BangkokLe calme du tueur
Une caméra de surveillance a filmé le moment où un homme laisse son sac près du temple. Quelques minutes plus tard, l'explosion y fera 22 morts et 120 blessés.
- par
- Michel Pralong
Alors que la foule se presse au sanctuaire hindouiste, un jeune homme vêtu d'un T-shirt jaune pénètre dans l'enceinte. Il va s'asseoir près de l'entrée, se défait de son sac à dos, et se relève. Après un petit signe de prière en direction de la statue de Brahma, il s'éloigne tranquillement. Une deuxième caméra de surveillance le retrouvera un peu plus loin, marchant dans la rue. Puis c'est la terrifiante explosion qui tuera 22 personnes et en blessera au moins 120 autres.

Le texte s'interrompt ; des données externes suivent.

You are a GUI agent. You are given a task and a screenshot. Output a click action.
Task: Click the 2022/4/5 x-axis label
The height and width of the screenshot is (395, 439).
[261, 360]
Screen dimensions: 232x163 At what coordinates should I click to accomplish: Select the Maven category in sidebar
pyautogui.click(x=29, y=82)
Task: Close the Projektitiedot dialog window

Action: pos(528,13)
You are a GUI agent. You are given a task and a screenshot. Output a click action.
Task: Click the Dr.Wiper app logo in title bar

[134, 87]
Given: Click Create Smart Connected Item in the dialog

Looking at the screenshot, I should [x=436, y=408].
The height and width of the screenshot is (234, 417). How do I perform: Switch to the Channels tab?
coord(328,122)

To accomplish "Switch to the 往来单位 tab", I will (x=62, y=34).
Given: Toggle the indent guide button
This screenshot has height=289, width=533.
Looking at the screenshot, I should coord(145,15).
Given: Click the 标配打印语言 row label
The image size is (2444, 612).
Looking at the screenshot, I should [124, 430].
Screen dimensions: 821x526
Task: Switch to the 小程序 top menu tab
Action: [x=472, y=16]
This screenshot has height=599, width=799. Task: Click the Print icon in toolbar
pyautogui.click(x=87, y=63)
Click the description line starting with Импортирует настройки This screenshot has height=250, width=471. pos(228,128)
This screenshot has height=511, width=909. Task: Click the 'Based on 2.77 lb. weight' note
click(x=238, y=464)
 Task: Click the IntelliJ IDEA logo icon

Les photos après le drame montrent un cratère et une barrière déformée par l'explosion. A l'endroit même où cet homme avait laissé son sac. «J'ai ordonné que les images des caméras soient vérifiées car il y a un suspect, mais ce n'est pas clair qui il est», a annoncé hier le premier ministre thaïlandais, Prayuth Chan-ocha. «Cette attaque est la pire jamais commise», a-t-il ajouté, «ciblant directement des personnes innocentes».
Messages d'avertissement
Selon lui, la police enquête également sur des messages Facebook qui auraient averti d'un danger imminent à Bangkok avant l'explosion. Ils proviendraient d'un groupe antijunte basé dans le nord du pays, en Issan. «Nous sommes à leur recherche.» Cette région est le bastion des Chemises rouges, qui soutiennent l'ancien gouvernement chassé du pouvoir. L'ancien premier ministre Thaksin Shinawatra, exilé pour fuir des poursuites judiciaires, et sa famille sont au cœur des fractures du royaume. Soutenus par le puissant mouvement des Chemises rouges, ils ont remporté toutes les élections depuis 2001 mais sont détestés par l'élite, en particulier de Bangkok.
Dans les rues du centre-ville, de nombreuses forces de police sont présentes et des centaines d'écoles fermées. Au centre de la Croix-Rouge, des centaines de Thaïlandais faisaient la queue pour donner leur sang. Dix étrangers figurent parmi les personnes tuées et identifiées – quatre Chinois, deux Malaisiens, un Indonésien, un Philippin, un Singapourien et une Britannique de Hongkong.
Plus de 24 heures après les événements, le chef du Département fédéral des affaires étrangères (DFAE), Didier Burkhalter, a «condamné fermement cet attentat et exprimé ses condoléances aux familles et proches des victimes». Le DFAE n'a toujours aucune information faisant état de Suisses touchés par l'explosion.
Deuxième bombe
Hier matin, une autre explosion a eu lieu dans la ville. Un engin, qui pourrait être du même type que celui utilisé la veille, a été jeté d'un pont en direction d'une station de bateau. Il a rebondi et est tombé à l'eau, où il a explosé, provoquant une gerbe d'une dizaine de mètres, sans faire de blessés.
Le cours du baht thaïlandais s'est effondré hier à un niveau jamais vu depuis six ans. La Bourse de Bangkok, inquiète des répercussions que cela pourrait avoir sur le tourisme, était aussi en baisse. Un secteur qui est l'un des rares encore porteurs dans une économie thaïlandaise qui continue de souffrir plus d'un an après le coup d'État de l'armée. Il représente environ 10% de l'activité du pays.